■ Data section ■

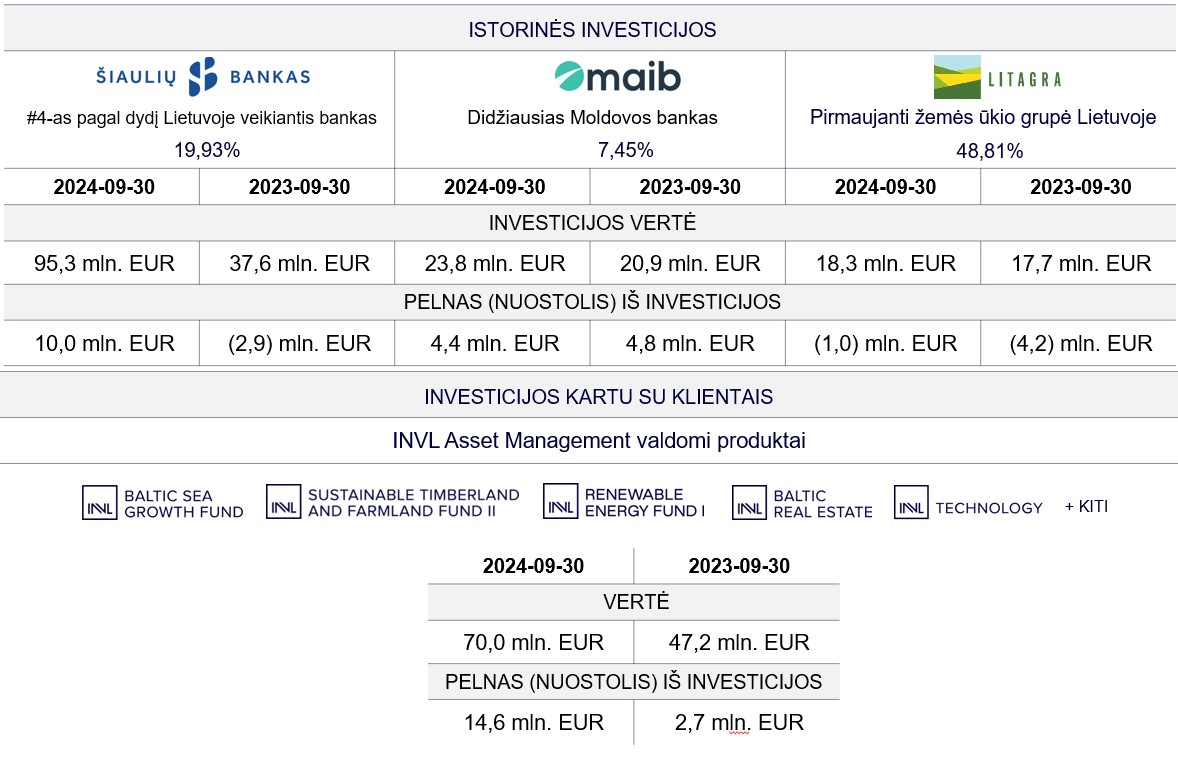This screenshot has height=760, width=1178.
Task: Open the Renewable Energy Fund I logo
Action: pos(624,502)
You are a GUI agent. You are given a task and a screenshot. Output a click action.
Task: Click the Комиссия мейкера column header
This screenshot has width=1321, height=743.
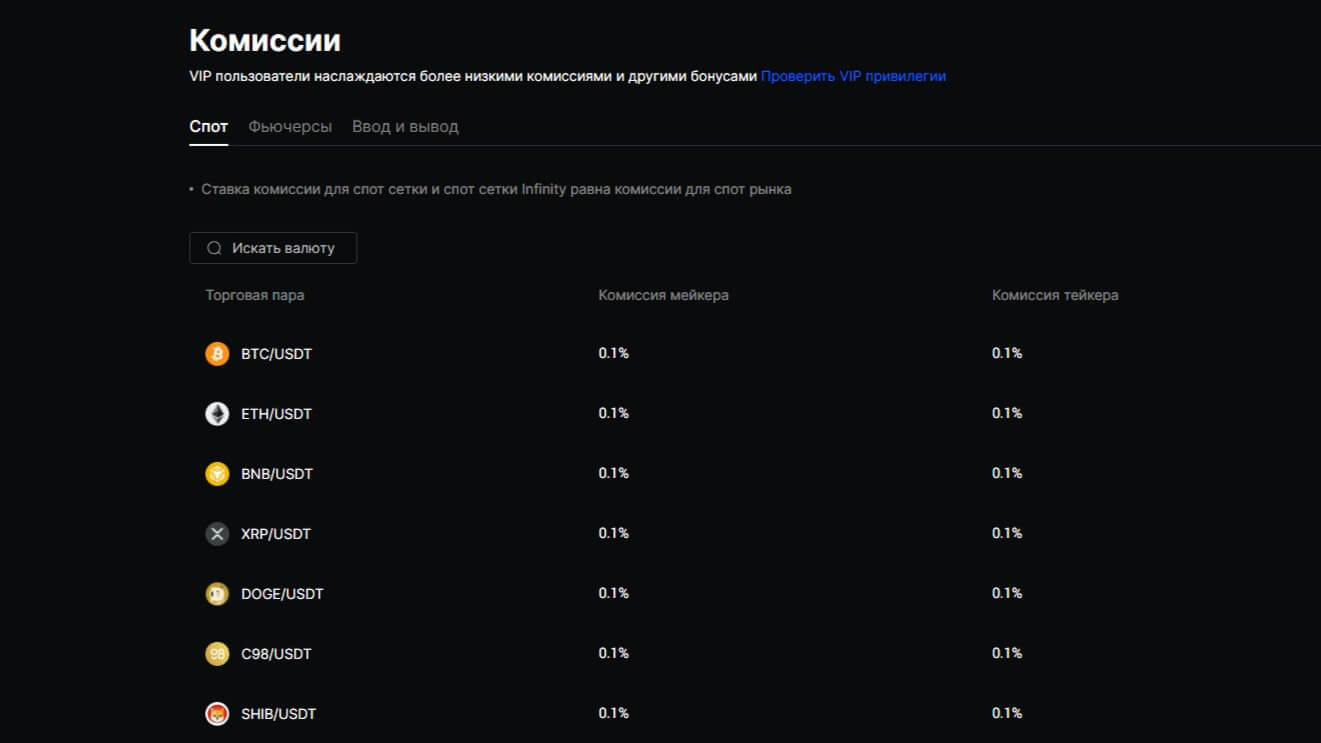point(663,295)
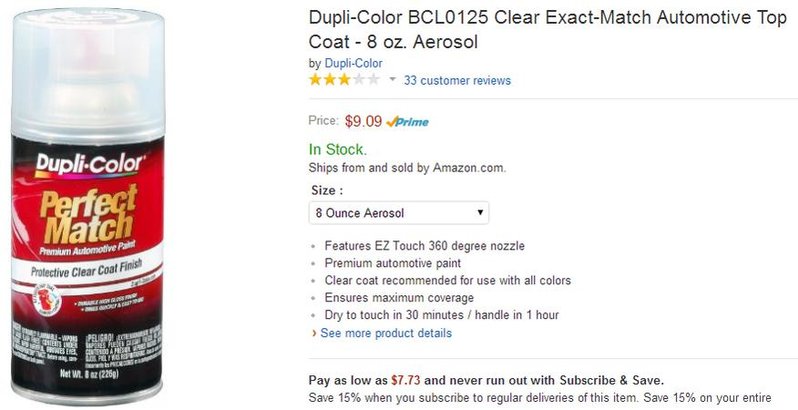The image size is (798, 410).
Task: Click the round red seal on the can label
Action: click(47, 301)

■ Assignment ■
Retype the line containing "You are a GUI" and all lines after it through the end of the material, exactly and only those, leaving out pictures.

■ The completed task ■
You are a GUI agent. You are given a task and a screenshot. Output a click action.
Task: Click the Комиссия мейкера column header
This screenshot has width=1321, height=743.
point(663,295)
The image size is (798, 410).
Task: Click the round red seal on the can label
Action: click(47, 301)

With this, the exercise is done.